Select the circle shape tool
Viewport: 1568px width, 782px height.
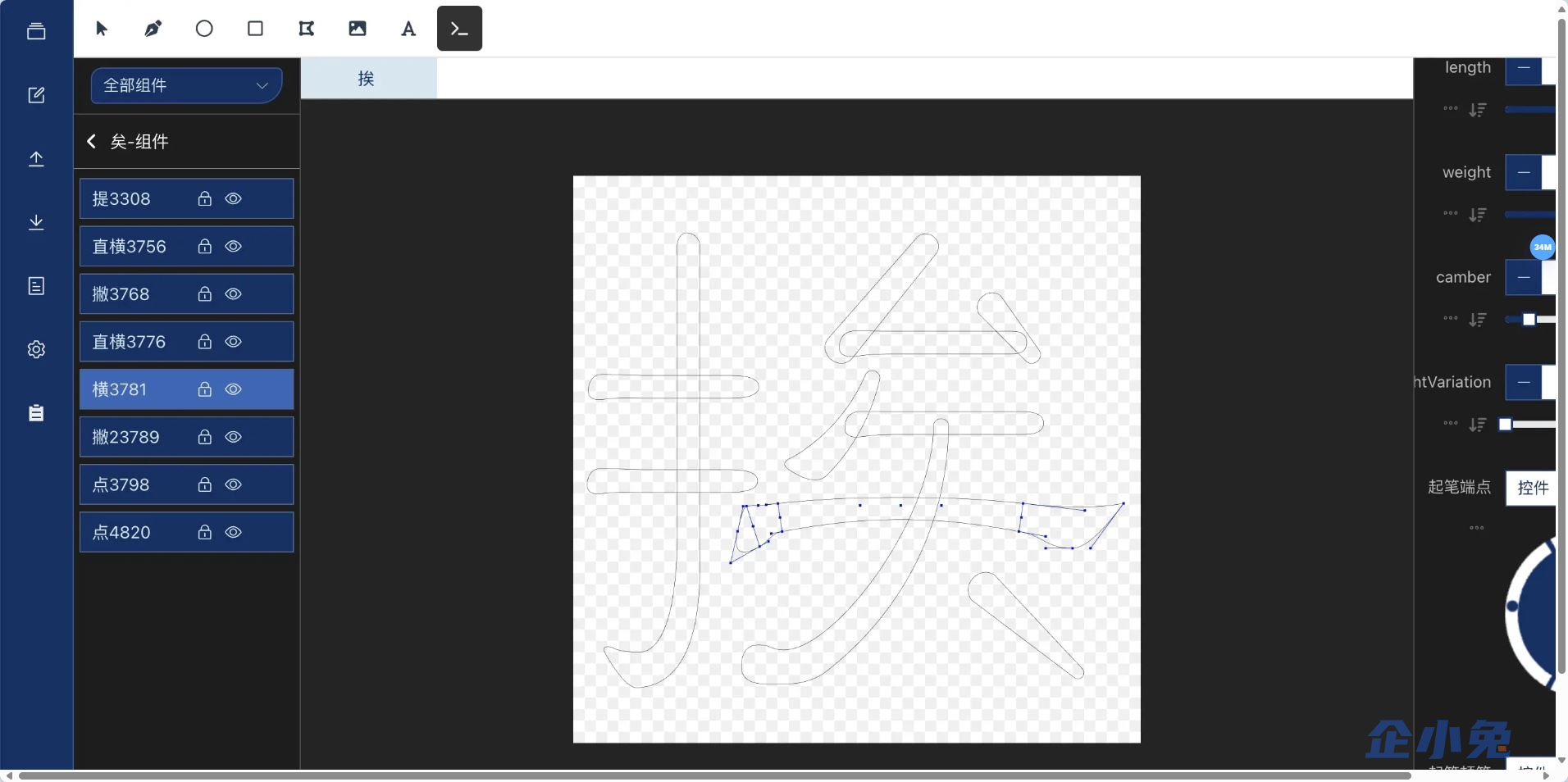coord(203,28)
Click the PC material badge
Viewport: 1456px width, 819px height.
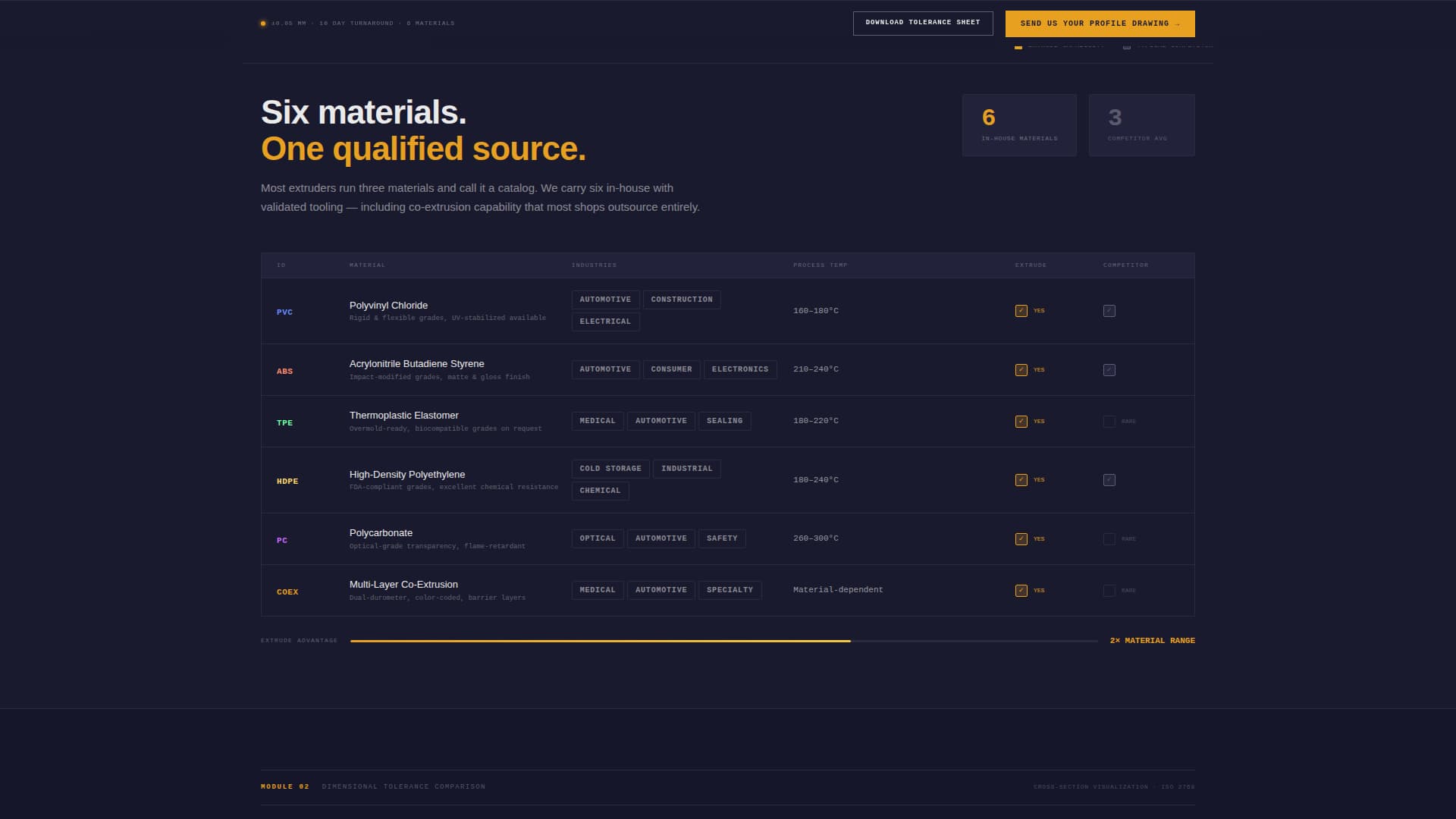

● **WHAT THIS TASK INVOLVES**: Where pictures sit among the data above, omit them, and output the rest exactly.

● **YOUR SOLUTION**:
Select the circle shape tool
Viewport: 1568px width, 782px height.
coord(203,28)
Click the PC material badge
Viewport: 1456px width, 819px height.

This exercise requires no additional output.